Der Kläger brachte im Klageverfahren vor, das Arbeitszimmer sei etwa 30 qm groß und befinde sich im Untergeschoß des Einfamilienhauses. Das Haus verfüge über sieben Räume mit insgesamt ca. 170 qm Wohnfläche, die zu ca. 45 qm auf das Untergeschoß und zu ca. 125 qm auf das Obergeschoß entfielen.
Das Finanzgericht (FG) gab der Klage auf Berücksichtigung von Werbungskosten in Höhe von 4 616 DM statt. Es führte u. a. aus:
Die streitigen Aufwendungen seien zum Abzug zuzulassen, da der Raum im Untergeschoß des Einfamilienhauses als Arbeitszimmer anzuerkennen sei. Der Kläger benutze das Zimmer im wesentlichen zur Abfassung von Berichten über Schadens- und Garantiefälle, die er im Außendienst überprüft habe. Das werde vom FA nicht bestritten. Dem Kläger stehe in den Betriebsräumen seines Arbeitgebers kein Büro zur Verfügung. Von der Lage und der Einrichtung her sei der Raum beruflichen Zwecken zu dienen geeignet und bestimmt. Nach den eingereichten Fotografien bestehe das Mobiliar aus älteren Stücken, die bequem, aber nicht unbedingt luxuriös seien. Die Ausstattung beeinträchtige nicht die Funktion des Arbeitszimmers; sie sei ihr vielmehr förderlich. Das Arbeitszimmer liege im Untergeschoß des Hauses, getrennt von den Räumen der Familie. Es sei deshalb nicht schädlich, daß das Arbeitszimmer keine Tür habe, sondern durch einen Vorhang von den übrigen Räumlichkeiten des Untergeschosses abgetrennt sei. Im Untergeschoß befänden sich noch ein Gästezimmer, eine Garage und zwei kleinere Abstell- bzw. Vorratsräume.

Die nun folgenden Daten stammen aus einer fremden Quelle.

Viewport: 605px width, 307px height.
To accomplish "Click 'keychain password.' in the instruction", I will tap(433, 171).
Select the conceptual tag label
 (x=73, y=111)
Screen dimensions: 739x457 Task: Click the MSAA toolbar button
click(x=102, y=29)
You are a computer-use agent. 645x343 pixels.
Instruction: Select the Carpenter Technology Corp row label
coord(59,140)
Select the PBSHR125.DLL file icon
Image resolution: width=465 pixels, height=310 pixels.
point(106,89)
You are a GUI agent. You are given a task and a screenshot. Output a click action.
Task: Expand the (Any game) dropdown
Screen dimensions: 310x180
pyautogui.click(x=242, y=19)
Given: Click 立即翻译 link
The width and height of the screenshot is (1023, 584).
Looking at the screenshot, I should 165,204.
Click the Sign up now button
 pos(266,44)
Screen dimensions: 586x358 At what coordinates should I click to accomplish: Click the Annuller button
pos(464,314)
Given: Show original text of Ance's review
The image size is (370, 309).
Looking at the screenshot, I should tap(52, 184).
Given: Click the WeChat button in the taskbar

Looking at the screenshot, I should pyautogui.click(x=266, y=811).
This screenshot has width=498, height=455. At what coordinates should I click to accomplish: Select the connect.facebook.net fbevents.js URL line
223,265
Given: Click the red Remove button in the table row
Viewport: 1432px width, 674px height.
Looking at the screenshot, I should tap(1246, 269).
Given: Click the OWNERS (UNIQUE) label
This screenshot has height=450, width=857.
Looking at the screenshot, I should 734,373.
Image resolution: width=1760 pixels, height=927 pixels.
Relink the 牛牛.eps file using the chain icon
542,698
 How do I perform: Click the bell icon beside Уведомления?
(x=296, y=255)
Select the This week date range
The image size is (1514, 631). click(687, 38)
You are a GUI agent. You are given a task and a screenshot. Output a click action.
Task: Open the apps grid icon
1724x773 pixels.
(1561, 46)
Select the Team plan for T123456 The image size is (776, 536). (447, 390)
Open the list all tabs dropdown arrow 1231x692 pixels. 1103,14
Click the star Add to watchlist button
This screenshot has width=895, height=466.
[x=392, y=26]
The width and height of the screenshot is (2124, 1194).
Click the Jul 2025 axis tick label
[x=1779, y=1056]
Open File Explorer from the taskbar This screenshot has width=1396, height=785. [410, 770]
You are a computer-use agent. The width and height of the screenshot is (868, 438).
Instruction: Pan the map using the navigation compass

Nach dem Ergebnis der mündlichen Verhandlung sei eine private Mitveranlassung der Aufwendungen für das Arbeitszimmer nicht feststellbar. Der Kläger habe glaubhaft dargelegt, daß er kein Jäger sei. Die Geweihe und Waffen an den Wänden seien keine eigenen Jagdtrophäen, sondern Erbstücke seines verstorbenen Großvaters, die lediglich als Zimmerschmuck dienten. Die Aufbewahrung schöngeistiger Literatur in den Vitrinenschränken sei unschädlich, da es bürgerlicher Konvention entspreche, Bücher dekorativ in Schränken aufzustellen. Sollte der Kläger diese Bücher in seinem Arbeitszimmer gelesen haben, so spreche dies nur für eine geringfügige private Mitveranlassung. Der im Zimmer aufgestellte Lautsprecher gehöre nicht zu einer Stereoanlage im gleichen Raum, sondern sei mit einem Empfänger außerhalb verbunden. Er diene zum Empfang von Verkehrsnachrichten, die der Kläger wegen seiner Reisetätigkeit verfolgt habe. Sollte er beim Abfassen dienstlicher Berichte Radiomusik gehört haben, so würde dies die berufliche Betätigung im Arbeitszimmer nicht beeinträchtigen. Daß der Kläger ausschließlich Radio höre, etwa zur Entspannung nach der Arbeit, habe sich nicht feststellen lassen. Das Kaffeegeschirr in einem der Schränke diene entsprechend dem Vorbringen des Klägers der Bewirtung von Geschäftsfreunden. Das Gericht halte es für unwahrscheinlich, daß die Ehefrau das im Obergeschoß benutzte Kaffeegeschirr im Untergeschoß aufbewahre.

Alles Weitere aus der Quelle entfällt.